To compare the mammographic malignant architectural distortion (AD) detection performance of radiologists who read mammographic examinations unaided versus those who read these examinations with the support of artificial intelligence (AI) systems.
This retrospective case-control study was based on a double-reading of clinical mammograms between January 2011 and December 2016 at a large tertiary academic medical center. The study included 177 malignant and 90 benign architectural distortion (AD) patients. The model was built based on the ResNeXt-50 network. Algorithms used deep learning convolutional neural networks, feature classifiers, image analysis algorithms to depict AD and output a score that translated to malignant. The accuracy for malignant AD detection was evaluated using area under the curve (AUC).

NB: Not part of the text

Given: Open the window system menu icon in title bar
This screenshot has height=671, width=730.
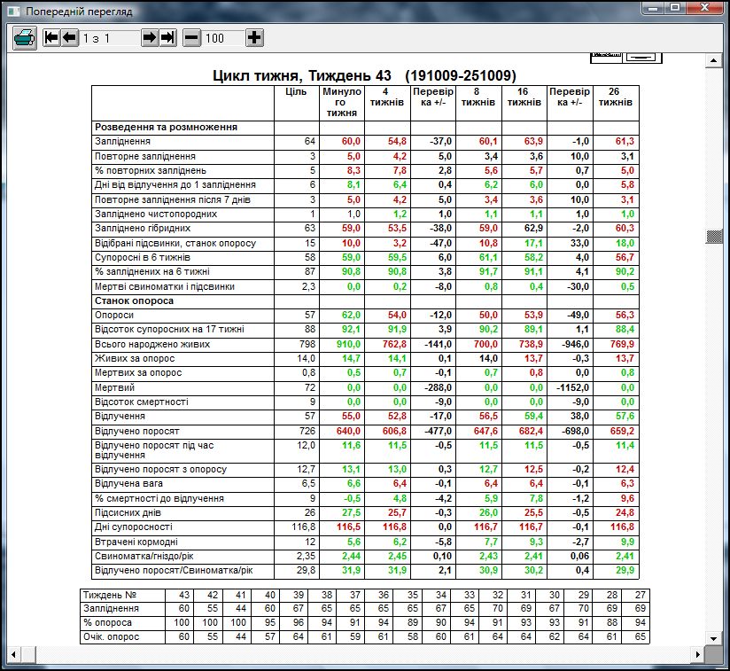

The overall AUC was 0.733 (95% CI, 0.673-0.792) for Reader First-1, 0.652 (95% CI, 0.586-0.717) for Reader First-2, and 0.655 (95% CI, 0.590-0.719) for Reader First-3. and the overall AUCs for Reader Second-1, 2, 3 were 0.875 (95% CI, 0.830-0.919), 0.882 (95% CI, 0.839-0.926), 0.884 (95% CI, 0.841-0.927),respectively. The AUCs for all the reader-second radiologists were significantly higher than those for all the reader-first radiologists (Reader First-1 vs. Reader Second-1, P= 0.004). The overall AUC was 0.792 (95% CI, 0.660-0.925) for AI algorithms. The combination assessment of AI algorithms and Reader First-1 achieved an AUC of 0.880 (95% CI, 0.793-0.968), increased than the Reader First-1 alone and AI algorithms alone. AI algorithms alone achieved a specificity of 61.1% and a sensitivity of 80.6%. The specificity for Reader First-1 was 55.5%, and the sensitivity was 86.1%. The results of the combined assessment of AI and Reader First-1 showed a specificity of 72.7% and sensitivity of 91.7%. The performance showed significant improvements compared with AI alone (p<0.001) as well as the reader first-1 alone (p=0.006).
While the single AI algorithm did not outperform radiologists, an ensemble of AI algorithms combined with junior radiologist assessments were found to improve the overall accuracy. This study underscores the potential of using machine learning methods to enhance mammography interpretation, especially in remote areas and primary hospitals.